>> In the wake of deadly attacks in Istanbul and earlier this year in Brussels, safety concerns are moving from securing airplanes to protecting airports. I'm Reuter's reporter Conway Gittens in a cab arriving at New York's JFK airport which is one of the nation's Busiest transportation hubs. If we were in Turkey, this cab would have already been stopped for a security check, although that didn't seem to work on Tuesday, because reportedly, all three gunmen arrived in cabs.
Now take a look around at the terminal. This is the perfect soft target, there are hundreds of people coming, going, as you can see there's a line right there, people with their bags ready to check them in for their flights. But, there's no security, the security doesn't start outside, it doesn't begin until you go inside.
The one and only airport security checkpoint manned by the TSA creates the perfect spot for an attacker. The suicide bombers in Turkey and the gunman in Brussels back in March both launched their attacks on the crowd waiting to clear security. One solution being considered, move the checkpoint outside.
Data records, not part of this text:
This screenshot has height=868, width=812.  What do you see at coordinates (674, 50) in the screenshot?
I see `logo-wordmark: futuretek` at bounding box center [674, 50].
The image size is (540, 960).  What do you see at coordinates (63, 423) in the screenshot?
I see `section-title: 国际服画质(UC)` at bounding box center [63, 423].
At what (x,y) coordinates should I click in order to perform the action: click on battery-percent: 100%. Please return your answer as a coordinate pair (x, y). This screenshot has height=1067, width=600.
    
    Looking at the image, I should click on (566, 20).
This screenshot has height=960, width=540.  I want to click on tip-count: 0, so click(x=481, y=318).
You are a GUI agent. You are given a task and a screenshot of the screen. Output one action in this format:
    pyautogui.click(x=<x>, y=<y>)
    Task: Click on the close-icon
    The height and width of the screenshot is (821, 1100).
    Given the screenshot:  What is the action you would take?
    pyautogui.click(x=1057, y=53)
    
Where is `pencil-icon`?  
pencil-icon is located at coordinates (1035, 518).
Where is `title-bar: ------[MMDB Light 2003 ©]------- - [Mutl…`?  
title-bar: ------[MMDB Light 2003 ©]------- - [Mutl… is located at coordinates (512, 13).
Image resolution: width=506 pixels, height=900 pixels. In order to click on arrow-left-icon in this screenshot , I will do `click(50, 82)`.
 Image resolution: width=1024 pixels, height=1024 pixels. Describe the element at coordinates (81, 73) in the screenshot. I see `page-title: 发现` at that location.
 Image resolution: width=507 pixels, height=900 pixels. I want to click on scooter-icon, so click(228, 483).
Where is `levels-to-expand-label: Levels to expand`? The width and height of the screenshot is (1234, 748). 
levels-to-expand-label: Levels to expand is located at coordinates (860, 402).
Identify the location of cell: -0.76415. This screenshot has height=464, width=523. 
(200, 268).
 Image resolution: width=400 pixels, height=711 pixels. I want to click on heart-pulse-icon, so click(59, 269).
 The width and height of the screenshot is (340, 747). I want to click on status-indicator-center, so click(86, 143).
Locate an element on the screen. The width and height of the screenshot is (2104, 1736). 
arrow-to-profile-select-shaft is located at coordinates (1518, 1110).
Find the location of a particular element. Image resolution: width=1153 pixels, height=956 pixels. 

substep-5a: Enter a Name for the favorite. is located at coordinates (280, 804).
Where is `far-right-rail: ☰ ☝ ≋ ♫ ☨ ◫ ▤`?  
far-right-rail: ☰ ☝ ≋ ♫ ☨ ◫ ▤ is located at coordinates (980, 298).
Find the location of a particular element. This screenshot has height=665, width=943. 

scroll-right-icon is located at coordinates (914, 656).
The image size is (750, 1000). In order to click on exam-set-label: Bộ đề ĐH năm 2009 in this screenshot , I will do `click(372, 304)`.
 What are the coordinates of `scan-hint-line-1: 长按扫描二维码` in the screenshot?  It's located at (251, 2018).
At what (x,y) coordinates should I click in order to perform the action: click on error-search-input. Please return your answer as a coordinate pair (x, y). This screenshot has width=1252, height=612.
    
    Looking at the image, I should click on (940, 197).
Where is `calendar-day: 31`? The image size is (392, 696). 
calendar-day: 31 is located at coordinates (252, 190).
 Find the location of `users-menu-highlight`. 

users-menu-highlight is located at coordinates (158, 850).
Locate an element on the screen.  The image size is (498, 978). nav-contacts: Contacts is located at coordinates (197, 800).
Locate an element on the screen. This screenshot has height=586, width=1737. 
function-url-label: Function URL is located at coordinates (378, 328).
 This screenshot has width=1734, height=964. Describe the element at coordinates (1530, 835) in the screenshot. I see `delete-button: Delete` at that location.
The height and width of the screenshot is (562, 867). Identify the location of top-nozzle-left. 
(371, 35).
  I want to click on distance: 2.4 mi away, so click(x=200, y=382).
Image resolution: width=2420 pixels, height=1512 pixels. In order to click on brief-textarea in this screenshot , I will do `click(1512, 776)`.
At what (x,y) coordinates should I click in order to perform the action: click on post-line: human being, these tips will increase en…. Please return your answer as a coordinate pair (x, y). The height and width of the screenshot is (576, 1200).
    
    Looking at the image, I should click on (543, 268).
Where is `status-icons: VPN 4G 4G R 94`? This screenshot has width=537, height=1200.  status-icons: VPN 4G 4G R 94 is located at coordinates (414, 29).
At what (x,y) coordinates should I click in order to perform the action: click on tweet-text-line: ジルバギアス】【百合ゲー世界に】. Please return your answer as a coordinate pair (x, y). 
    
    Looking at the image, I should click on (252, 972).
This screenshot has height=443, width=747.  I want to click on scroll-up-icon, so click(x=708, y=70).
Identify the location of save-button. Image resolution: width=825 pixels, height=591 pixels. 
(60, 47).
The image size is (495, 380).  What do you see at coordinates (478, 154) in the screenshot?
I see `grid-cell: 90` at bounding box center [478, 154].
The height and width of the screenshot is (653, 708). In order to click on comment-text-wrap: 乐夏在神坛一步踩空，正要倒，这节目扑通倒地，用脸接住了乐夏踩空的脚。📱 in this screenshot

But security experts we spoke to say that creates the paradox of protecting a place like an airport or a train station or a bus terminal. Wherever you put the checkpoint, you create a line, a bottleneck, and another possible target. Another possible solution might be a multilayered security system.
Guards, watching cars approach, more cameras, more bomb-sniffing dogs, agents screen passengers before they check in. But that means more space, personnel and money. Record long TSA lines so far already showing a security agency straining to carry the summer travel load. It's unclear how US airports could handle a security upgrade and overhaul.
One industry consultant telling us quote, there's not great way to solve this proactively.